Thoughtful Communication: Empathy in Conflict

We all have feelings that I would call conflict emotions such as anger, irritation, and bitterness.  These emotions arise for a variety of reasons that stem from our past experiences, strong values, unmet expectations, and misunderstandings.  Just like me, I am sure you can reflect on your own experiences of conflict emotions within yourself and others.

What do we do with these intense emotions when they emerge in others?

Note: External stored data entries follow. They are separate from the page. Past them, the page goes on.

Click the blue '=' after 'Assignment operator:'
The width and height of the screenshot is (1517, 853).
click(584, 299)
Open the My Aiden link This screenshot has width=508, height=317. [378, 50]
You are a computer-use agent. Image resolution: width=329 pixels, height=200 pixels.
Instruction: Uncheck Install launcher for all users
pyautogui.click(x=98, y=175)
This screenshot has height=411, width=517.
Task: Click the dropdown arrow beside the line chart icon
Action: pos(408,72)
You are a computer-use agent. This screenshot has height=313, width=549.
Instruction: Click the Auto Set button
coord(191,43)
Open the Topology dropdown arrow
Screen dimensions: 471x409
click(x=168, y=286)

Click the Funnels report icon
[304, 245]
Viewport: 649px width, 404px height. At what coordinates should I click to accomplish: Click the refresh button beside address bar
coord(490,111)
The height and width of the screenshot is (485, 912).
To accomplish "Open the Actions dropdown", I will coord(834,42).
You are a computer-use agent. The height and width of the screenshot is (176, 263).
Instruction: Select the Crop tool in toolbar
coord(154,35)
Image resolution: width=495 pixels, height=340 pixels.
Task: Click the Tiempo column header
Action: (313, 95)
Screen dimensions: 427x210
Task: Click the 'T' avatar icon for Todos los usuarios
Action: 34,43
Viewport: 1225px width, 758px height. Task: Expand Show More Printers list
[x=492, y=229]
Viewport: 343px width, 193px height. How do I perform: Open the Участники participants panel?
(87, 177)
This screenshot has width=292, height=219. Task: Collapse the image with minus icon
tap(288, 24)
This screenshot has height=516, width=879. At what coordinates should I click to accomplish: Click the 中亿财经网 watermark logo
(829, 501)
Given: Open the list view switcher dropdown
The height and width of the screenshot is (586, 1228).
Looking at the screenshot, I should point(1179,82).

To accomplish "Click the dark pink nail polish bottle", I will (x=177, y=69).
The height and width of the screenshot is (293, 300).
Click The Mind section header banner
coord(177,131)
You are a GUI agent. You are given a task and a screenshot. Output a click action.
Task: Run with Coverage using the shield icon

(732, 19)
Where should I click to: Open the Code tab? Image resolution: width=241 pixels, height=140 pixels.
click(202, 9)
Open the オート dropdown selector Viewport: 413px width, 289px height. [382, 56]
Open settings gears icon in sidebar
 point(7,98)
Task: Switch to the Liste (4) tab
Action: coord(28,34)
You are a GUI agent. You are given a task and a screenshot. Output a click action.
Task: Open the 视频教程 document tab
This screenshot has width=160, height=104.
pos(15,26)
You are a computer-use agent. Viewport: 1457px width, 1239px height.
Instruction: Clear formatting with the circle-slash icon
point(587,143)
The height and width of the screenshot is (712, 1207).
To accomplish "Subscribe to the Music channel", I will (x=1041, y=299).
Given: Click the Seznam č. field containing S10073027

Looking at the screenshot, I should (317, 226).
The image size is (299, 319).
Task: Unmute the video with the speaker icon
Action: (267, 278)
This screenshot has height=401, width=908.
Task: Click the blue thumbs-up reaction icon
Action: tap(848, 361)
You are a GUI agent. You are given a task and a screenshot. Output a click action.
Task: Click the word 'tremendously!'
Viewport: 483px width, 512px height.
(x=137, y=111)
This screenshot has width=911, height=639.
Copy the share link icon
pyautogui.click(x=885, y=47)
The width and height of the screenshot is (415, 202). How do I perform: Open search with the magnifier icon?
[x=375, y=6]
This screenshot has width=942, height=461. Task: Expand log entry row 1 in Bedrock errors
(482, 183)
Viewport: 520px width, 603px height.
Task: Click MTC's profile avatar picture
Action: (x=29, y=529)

I am working on empathizing in these situations.  Empathy is the ability to share another person’s experiences and emotions.  That is the opposite to what I want to do.  I want to defend myself, disregard other’s perspectives, or leave the situation.  Yet, I am curious what might happen if I can restrain my natural tendencies and empathize.

What does that look like?

First, I want to stay engaged in the conversation by gently leaning in and keeping an open posture.  Second, I want to sincerely understand the other person’s feelings and perspectives by clarifying what I see and hear.  Finally, I want to draw out more insights by providing attentive silence and staying composed.

What doesn’t this mean?

Also, I must realize what empathy doesn’t mean.  Empathy does not mean agreement.  My internal wiring says if I empathize, I am agreeing.  This is not necessarily true.  Next, empathy does not mean changing my position.  I can have a different perspective, hold to my perspective, and still try to understand other’s emotions and views.  Finally, empathy does not always mean withholding my perspective.  Granted, sometimes, restraining words is necessary.  However, if I can maintain my composure and share in a respectful and authentic manner, there may be better receptiveness.

Application Question

What are your thoughts regarding empathy in conflict?